- **RECORDS FOR THIS TASK**:
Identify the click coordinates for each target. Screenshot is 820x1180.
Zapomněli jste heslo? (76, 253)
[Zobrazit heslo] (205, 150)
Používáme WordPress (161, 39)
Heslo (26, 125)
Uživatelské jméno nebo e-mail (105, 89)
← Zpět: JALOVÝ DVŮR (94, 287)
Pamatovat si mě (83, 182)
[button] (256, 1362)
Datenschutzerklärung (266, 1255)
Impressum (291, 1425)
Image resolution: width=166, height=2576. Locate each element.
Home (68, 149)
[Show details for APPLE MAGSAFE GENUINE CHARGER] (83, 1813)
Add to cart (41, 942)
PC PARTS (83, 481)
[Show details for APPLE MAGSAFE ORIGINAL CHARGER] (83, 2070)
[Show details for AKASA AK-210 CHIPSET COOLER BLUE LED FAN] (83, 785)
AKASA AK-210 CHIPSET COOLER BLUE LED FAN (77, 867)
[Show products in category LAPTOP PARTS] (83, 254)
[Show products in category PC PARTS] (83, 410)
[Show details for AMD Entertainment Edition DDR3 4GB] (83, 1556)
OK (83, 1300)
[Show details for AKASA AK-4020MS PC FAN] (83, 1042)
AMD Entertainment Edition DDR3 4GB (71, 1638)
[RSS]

- **TASK OBJECTIVE**: Set the data above down again in full, exactly as it reads.

- **EXERCISE ANSWER**:
Identify the click coordinates for each target. Screenshot is 820x1180.
Zapomněli jste heslo? (76, 253)
[Zobrazit heslo] (205, 150)
Používáme WordPress (161, 39)
Heslo (26, 125)
Uživatelské jméno nebo e-mail (105, 89)
← Zpět: JALOVÝ DVŮR (94, 287)
Pamatovat si mě (83, 182)
[button] (256, 1362)
Datenschutzerklärung (266, 1255)
Impressum (291, 1425)
Image resolution: width=166, height=2576. Locate each element.
Home (68, 149)
[Show details for APPLE MAGSAFE GENUINE CHARGER] (83, 1813)
Add to cart (41, 942)
PC PARTS (83, 481)
[Show details for APPLE MAGSAFE ORIGINAL CHARGER] (83, 2070)
[Show details for AKASA AK-210 CHIPSET COOLER BLUE LED FAN] (83, 785)
AKASA AK-210 CHIPSET COOLER BLUE LED FAN (77, 867)
[Show products in category LAPTOP PARTS] (83, 254)
[Show products in category PC PARTS] (83, 410)
[Show details for AMD Entertainment Edition DDR3 4GB] (83, 1556)
OK (83, 1300)
[Show details for AKASA AK-4020MS PC FAN] (83, 1042)
AMD Entertainment Edition DDR3 4GB (71, 1638)
[RSS]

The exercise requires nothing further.